キャッチボールは1球目から「目線より低く」 スカウトも高評価…GG賞捕手が徹底する“行動”

オリックス・若月健矢が野球を続ける子どもたちにアドバイス
一流プレーヤーほど準備や基本を怠らない。「打つ、投げる、守る」だけでなく、当たり前のプレーを淡々とこなせる選手を目指してほしい――。野球がうまくなるために必要なことは何か? オリックスの若月健矢捕手は「プレーと関係ないところも大切にしてほしい」と、少年少女たちにアドバイスを送る。
指導者やスカウトが選手を評価するポイントは数字や数値だけではない。全力疾走やカバーリングなど、プレーのなかで“抜かない”ことも条件の1つだという。2013年ドラフト3位でオリックスに入団した若月も、その1人だった。

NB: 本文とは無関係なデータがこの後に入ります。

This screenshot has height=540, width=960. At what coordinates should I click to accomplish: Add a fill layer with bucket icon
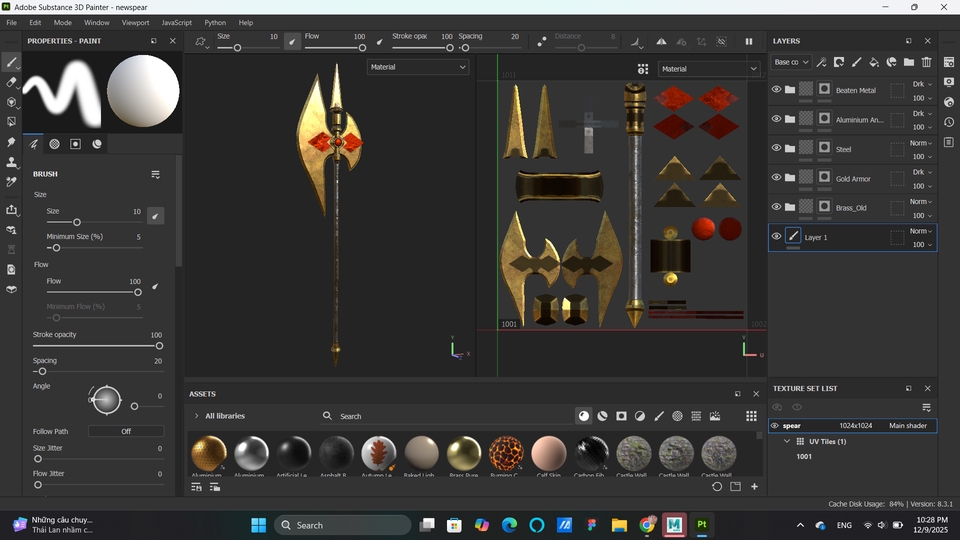click(x=873, y=62)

「もちろん、ある程度の能力は必要で練習や努力もそうです。多分それがないと野球もうまくならないと思うんですけど。僕がドラフト指名された時、『ベースカバーとかも怠らなかった。そういう姿勢を見ていた』と、スカウトの方がコメントされていた。自分自身でも子どもの時から抜かずにやっていた自負はあったので、大事だなと思います」
花咲徳栄高(埼玉)を含め、アマチュア時代に最も心掛けていたのは相手に隙をみせないこと。野球はワンプレーで流れが変わるだけに、次に起きることを想定しながらプレーすることが重要になる。簡単な内野ゴロでも「アウトになるだろう」と一塁へのカバーを怠ると、暴投などで一気に得点圏のピンチを迎えることもある。
150キロを投げたり、ホームランを打ったりすることは難しいが、カバーリングは誰もができること。地道な努力の積み重ねもあり「そういったところがプロに行けた理由の1つかもしれない」と若月は振り返る。キャッチングやスローイングなど技術的な部分も必要だが「受ける、投げる以外の部分も全力で取り組んでほしい」と力を込める。
技術的なアドバイスとして挙げたのは「キャッチボールで相手の目より上には投げないこと」だ。「上の世界に行くと目線より高くは投げない。最初はワンバウンドでもいいから目線より低く投げて、1球目から全力でいってほしい」。キャッチボールは肩慣らしではなく、技術を上げる練習だと意識することが大事になる。
プロ12年目の若月は今年のオールスターゲームにファン投票で選出され、2023年にはゴールデン・グラブ賞に輝くなど、球界を代表する捕手として活躍する。献身的な守備と勝負強い打撃で、これからもチームを牽引していく。